:: Exercise materials ::
★ ★ ★ ★ ★ ★ ★

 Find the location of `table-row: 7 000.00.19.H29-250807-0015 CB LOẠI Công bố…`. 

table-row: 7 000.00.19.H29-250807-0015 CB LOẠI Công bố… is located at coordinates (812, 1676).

★ ★ ★ ★ ★ ★ ★

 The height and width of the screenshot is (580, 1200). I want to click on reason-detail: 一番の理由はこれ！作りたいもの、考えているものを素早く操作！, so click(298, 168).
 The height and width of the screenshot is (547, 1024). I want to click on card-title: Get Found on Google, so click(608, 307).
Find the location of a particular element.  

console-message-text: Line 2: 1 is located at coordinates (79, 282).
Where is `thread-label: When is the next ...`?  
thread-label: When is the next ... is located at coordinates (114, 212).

★ ★ ★ ★ ★ ★ ★

:: Job item ::
Count the lines in the records that contain the string "next", matching case exactly. Reply with the number alone.

:: Exercise answer ::
2